サイード・アル・バタティ
ムカッラー:15歳以下のイエメンサッカー代表チームがサウジアラビアをPK戦の末4-3(フルタイムでは1-1)で下し、2021年の西アジアジュニア選手権で初優勝したことを受けて、数千人のイエメン人が戦争で疲弊した国内の様々な都市の通りを駆け抜けた。
イエメンチームの優勝が発表された直後、イエメン人は国中の都市の路上で勝利を祝うために集まった。
フーシ派支配下のサヌアと政府支配下のアデン及びアル・ムカッラーのイエメン人は、まれに見る団結の瞬間に、国旗を振ったり、車のクラクションを鳴らしたり、実弾や花火を発射したり、「我々の魂と血で、イエメンを救済しよう」と唱和したりした。
今月13日の夜には、イエメンの各派閥が管理するすべてのチャンネルやメディアがライブ中継を行い、何千人ものファンが路上の巨大スクリーンに釘付けになった。
イエメン人の放送員によると、今回のイベントは10年以上にわたってイエメン人が一堂に会した唯一のイベントだという。
「今日のイエメン人は、勝利を祝うために互いの違いを忘れました。お互いを殺すためではなく、この達成を祝うために武器を発射したのです」とスポーツジャーナリストのサラー・アル・アマリ氏はアラブニュースに語った。
しかしサヌアなどで流れ弾が落ちて5人が死亡したとの報道もあり、人々の歓喜が損なわれた。
ニュースサイト「アデン・アル・ガッド」の編集者であるフェイトヒ・ビン・ラゼルク氏によると、イエメンとサウジアラビアの試合を見るために多くのイエメン人が会社を閉鎖したため、戦闘さえも一時停止したという。
「今晩、イエメンは東から西へ、北から南へと喜びの涙を流した。人々は廃墟と化した街や暗い路地を、空腹のまま、愛を表現するための喜びの涙で目をいっぱいにして歩き、勝利の感覚を味わった」と、ビン・ラゼルク氏は語った。
イエメン人は政治家に対して、自国のチームが成功したことによる歓喜を機に、戦争を終わらせるための活動を行うことを要求した。
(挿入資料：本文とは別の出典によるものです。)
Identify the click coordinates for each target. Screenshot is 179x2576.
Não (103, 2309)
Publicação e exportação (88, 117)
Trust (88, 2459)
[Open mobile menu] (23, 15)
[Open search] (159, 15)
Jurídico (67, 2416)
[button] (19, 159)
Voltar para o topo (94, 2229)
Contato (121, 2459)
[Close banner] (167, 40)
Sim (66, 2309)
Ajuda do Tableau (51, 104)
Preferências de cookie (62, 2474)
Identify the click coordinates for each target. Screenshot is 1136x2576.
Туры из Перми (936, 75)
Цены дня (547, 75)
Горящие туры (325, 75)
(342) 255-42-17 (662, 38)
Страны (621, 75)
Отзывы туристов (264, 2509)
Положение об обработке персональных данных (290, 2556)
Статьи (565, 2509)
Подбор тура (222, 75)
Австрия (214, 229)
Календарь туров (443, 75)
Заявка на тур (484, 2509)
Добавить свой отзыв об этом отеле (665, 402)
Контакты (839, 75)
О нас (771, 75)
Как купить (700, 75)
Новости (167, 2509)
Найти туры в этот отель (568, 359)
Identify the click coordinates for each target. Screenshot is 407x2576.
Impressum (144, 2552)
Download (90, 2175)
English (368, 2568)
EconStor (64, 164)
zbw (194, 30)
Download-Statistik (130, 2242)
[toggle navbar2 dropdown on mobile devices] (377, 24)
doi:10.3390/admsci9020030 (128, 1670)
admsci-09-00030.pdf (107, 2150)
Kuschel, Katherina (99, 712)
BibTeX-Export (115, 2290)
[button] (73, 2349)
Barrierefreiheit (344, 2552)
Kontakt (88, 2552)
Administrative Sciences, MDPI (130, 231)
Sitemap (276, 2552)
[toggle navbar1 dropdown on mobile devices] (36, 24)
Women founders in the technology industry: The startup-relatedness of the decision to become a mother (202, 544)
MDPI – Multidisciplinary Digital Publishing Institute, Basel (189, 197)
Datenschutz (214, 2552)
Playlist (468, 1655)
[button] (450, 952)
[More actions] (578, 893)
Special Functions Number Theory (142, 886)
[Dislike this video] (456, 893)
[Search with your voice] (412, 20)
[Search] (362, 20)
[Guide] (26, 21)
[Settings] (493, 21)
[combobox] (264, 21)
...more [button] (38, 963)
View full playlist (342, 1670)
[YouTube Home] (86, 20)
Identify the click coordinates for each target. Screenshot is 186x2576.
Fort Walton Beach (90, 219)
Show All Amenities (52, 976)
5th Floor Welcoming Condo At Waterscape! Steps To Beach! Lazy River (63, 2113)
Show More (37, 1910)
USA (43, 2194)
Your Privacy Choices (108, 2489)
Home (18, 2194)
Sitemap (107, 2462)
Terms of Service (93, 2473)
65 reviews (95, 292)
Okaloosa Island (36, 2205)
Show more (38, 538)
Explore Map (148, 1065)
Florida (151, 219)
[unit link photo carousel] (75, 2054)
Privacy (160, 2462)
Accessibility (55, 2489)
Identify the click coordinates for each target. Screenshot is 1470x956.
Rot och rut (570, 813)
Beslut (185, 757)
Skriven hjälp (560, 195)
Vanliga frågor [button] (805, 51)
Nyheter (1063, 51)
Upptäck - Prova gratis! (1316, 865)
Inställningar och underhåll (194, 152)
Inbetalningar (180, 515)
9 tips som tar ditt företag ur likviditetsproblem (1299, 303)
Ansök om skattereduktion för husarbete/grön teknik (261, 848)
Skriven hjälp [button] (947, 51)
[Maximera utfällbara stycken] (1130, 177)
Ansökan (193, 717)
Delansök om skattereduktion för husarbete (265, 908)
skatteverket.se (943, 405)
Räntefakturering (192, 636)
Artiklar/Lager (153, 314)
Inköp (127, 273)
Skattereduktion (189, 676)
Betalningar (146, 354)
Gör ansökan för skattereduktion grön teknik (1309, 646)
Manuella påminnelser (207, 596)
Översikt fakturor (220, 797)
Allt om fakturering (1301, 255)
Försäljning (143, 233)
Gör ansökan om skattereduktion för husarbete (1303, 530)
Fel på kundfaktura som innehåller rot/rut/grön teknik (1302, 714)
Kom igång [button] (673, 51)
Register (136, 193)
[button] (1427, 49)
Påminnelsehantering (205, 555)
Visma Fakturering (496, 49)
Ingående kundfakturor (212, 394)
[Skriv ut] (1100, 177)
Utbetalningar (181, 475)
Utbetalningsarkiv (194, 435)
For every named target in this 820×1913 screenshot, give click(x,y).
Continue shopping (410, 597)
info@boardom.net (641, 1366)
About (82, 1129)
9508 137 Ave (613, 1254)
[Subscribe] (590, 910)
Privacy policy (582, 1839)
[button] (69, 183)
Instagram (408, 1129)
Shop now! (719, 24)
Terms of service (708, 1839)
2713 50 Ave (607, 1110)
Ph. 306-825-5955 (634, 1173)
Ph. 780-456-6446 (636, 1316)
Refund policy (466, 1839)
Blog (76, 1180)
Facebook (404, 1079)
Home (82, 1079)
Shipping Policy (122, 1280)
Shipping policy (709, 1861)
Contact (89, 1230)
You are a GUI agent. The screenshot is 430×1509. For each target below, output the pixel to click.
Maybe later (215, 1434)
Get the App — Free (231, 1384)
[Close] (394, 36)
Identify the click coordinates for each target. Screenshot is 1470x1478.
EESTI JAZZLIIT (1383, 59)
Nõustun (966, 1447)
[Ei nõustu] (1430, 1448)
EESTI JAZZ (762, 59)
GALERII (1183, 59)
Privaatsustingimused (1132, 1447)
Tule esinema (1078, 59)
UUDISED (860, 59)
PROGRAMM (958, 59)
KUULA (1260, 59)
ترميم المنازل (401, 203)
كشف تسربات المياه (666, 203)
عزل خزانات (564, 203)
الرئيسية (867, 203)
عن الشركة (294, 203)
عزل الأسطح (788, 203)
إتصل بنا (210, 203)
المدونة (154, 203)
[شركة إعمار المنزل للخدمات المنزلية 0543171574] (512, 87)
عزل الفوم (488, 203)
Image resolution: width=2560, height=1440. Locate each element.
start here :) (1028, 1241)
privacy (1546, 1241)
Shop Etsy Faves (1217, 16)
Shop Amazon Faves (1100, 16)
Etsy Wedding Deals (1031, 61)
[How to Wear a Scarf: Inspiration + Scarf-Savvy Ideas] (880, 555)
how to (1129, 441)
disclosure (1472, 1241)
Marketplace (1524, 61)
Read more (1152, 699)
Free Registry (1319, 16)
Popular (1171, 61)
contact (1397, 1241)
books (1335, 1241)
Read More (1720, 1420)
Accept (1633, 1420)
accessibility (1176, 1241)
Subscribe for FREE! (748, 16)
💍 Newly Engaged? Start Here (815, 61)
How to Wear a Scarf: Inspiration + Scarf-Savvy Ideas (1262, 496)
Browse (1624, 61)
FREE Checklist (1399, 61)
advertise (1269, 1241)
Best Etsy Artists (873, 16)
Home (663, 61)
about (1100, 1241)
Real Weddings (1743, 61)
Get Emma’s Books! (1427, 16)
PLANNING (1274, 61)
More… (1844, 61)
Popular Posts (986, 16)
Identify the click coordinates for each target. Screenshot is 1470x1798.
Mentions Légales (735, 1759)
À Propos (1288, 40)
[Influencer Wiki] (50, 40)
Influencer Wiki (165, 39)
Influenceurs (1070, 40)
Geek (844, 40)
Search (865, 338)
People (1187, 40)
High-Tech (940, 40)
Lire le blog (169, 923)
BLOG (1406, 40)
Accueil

「英雄たちが我々を喜ばせてくれたように、あなた方(政治家)は戦争を止め、和解に至ることで我々を喜ばせるべきだ。我々は皆、兄弟であり、我々は皆、イエメン人だ」と、イエメンスポーツ相ナイフ・アル・バクリのFacebookへの投稿に基づき、アイズ・アディン・モハメッド氏はコメントした。
またイエメンのビジネスマン、著名人、携帯電話会社、銀行、政府関係者などが、勝利したチームの選手や運営スタッフに数万ドルを寄付した。今月14日の午後までにSNSや地元チャンネルで行われた誓約に基づいて、イエメンの各選手は6万ドルを受け取ることになる。
イエメンのマイーン・アブドルマリク・サイード首相は、政府がチームに多額の現金報酬を割り当てたことを述べ、大会を主催したサウジアラビアに感謝の意を表した。
また欧米の外交官たちは、イエメン人の勝利を祝福し、同国の戦争終結への期待を表明した。
駐イエメンEU大使館は、「優れたパフォーマンスと高いチーム精神は、#イエメン人に希望を与え、国内および国外での祝賀会で人々を団結させた」とツイートした。
国連イエメン特使のハンス・グルンドベルグ氏は、戦争中の各派に即時停戦の受け入れを迫っているが、今回のまれに見る団結を歓迎した。またグルンドベルグ氏は「西アジアU15少年選手権2021で優勝した#イエメンのジュニアサッカーチームに温かい祝福を。国中の団結、喜び、お祝いの様子を見て心が温まりました」とTwitterでコメントしている。
しかし今月14日には、政府軍とフーシ派との間で戦闘があったとの報道もあり、祝賀会に影が落ちた。
地元当局やメディアによると、マアリブの南に位置するアル・バラック山脈付近で、フーシ派がマアリブを見下ろす戦略的な山を守る政府軍への攻撃を再開し、激しい戦闘が発生したという。
今週、政府軍は数十人のフーシ派を殺傷した後、アル・バラックの東部からフーシ派を追放した。